Should You Save Or Spend Your Spare Change?

How do you track, store, or spend your extra coins? Do you deposit them in the bank? Drop them in the tip jar? Or have you gone cashfree and haven’t had a single greasy penny mashed into the bottom of your wallet or purse for years?

At The Financial Diet, Casira Copes describes how much money she was able to set aside by collecting spare change for a decade: 

I decided to “roll” all of my coins myself. Rolling is the process of putting the coins into paper wrappers (which you can usually get for free from your bank) so that they are collected and sealed into easily countable increments, like $2, $5, $10, etc. […] I counted all my coins one by one, for a total of $2534.60.

Not bad, right? Well… maybe. Copes explains that it took her several weeks to roll and cart her coins to the bank, which some people might view as a lot of wasted time. She also notes that, by putting the coins in a jar, she missed out on the years of compound interest she could have earned from depositing them in a savings account or retirement account right away.

Because I like to do the maths: saving roughly $253.50 per year for ten years in a savings account with 1.5 per cent APY yields $2735.58. You could earn another year’s worth of coin collecting in interest, give or take, but that isn’t life-changing money.

If you invested that money at the same rate and got a steady-but-conservative 4 per cent return, you’d end up with around $2996.72.

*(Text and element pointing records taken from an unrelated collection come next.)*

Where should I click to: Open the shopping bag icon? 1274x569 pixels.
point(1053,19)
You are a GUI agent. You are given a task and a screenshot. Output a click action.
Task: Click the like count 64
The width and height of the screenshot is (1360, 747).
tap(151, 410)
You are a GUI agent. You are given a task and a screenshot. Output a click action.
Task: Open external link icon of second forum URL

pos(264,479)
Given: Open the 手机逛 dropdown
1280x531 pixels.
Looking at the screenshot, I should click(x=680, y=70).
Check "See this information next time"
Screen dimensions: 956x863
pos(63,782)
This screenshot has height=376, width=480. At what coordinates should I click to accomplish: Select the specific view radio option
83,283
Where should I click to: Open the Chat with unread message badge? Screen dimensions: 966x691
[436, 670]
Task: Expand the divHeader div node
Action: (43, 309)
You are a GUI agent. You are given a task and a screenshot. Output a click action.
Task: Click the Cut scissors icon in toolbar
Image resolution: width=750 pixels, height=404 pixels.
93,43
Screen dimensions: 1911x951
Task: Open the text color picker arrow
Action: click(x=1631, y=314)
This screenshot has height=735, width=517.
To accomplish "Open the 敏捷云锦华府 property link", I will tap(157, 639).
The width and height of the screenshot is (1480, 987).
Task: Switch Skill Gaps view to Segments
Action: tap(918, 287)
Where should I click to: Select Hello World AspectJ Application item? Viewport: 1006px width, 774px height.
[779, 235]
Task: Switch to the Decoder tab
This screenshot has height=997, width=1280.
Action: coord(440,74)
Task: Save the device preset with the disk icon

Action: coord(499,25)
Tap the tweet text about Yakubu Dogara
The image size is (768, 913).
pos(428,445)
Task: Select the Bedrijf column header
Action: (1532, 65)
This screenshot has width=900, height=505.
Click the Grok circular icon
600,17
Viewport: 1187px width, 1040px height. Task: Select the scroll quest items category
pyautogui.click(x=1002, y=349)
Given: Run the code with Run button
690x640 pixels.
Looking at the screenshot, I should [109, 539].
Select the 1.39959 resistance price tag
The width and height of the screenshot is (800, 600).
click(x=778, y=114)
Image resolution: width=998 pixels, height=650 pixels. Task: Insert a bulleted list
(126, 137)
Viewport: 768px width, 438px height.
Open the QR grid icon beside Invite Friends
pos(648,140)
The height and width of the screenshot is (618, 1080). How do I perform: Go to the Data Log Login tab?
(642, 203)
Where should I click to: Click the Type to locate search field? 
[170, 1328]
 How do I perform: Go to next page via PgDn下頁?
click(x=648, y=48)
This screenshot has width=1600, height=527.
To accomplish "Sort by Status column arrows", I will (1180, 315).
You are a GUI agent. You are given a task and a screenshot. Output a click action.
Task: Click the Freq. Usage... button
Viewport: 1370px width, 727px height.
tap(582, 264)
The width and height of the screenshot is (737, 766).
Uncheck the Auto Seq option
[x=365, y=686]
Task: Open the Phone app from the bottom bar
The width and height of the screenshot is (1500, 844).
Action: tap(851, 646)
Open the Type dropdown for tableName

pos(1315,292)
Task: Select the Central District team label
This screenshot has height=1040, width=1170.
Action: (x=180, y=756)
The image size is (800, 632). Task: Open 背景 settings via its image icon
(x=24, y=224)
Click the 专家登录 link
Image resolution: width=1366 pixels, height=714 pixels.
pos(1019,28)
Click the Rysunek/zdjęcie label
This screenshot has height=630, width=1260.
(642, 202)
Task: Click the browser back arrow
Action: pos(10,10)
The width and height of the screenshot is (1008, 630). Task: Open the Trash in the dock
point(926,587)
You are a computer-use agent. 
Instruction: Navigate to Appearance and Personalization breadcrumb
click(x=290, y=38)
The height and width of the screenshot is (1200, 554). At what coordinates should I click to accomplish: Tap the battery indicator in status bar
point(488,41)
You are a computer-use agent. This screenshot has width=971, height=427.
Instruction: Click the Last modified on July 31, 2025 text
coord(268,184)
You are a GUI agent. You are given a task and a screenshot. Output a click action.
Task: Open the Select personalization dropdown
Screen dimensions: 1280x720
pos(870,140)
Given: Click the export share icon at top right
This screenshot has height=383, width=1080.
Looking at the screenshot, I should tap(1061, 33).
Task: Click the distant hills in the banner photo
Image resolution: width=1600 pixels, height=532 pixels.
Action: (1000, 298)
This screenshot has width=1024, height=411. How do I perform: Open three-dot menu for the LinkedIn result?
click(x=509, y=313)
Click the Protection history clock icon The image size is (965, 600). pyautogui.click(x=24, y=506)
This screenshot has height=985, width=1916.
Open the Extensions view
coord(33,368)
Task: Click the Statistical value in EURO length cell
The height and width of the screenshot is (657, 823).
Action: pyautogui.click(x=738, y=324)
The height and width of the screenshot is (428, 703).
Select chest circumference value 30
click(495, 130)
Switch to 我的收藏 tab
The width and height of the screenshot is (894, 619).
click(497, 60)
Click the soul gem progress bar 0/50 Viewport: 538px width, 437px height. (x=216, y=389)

Adding an extra $2534.60 to your bank account in one go, on the other hand, feels like a windfall.

That’s why putting spare change into a piggy bank works, for so many people. The change is out of sight and out of mind — and when you’ve got enough coins set aside, it’s like cashing in a bunch of free money.

I’m one of those people who likes to deal with as little spare change as possible. According to YNAB, I’ve only spent $40 in paper money this year. The rest of my spending has been via credit/debit and the occasional check.

If I end up with a few coins left over after an unavoidable cash transaction, I generally end up tossing them into the nearest tip jar or wishing well.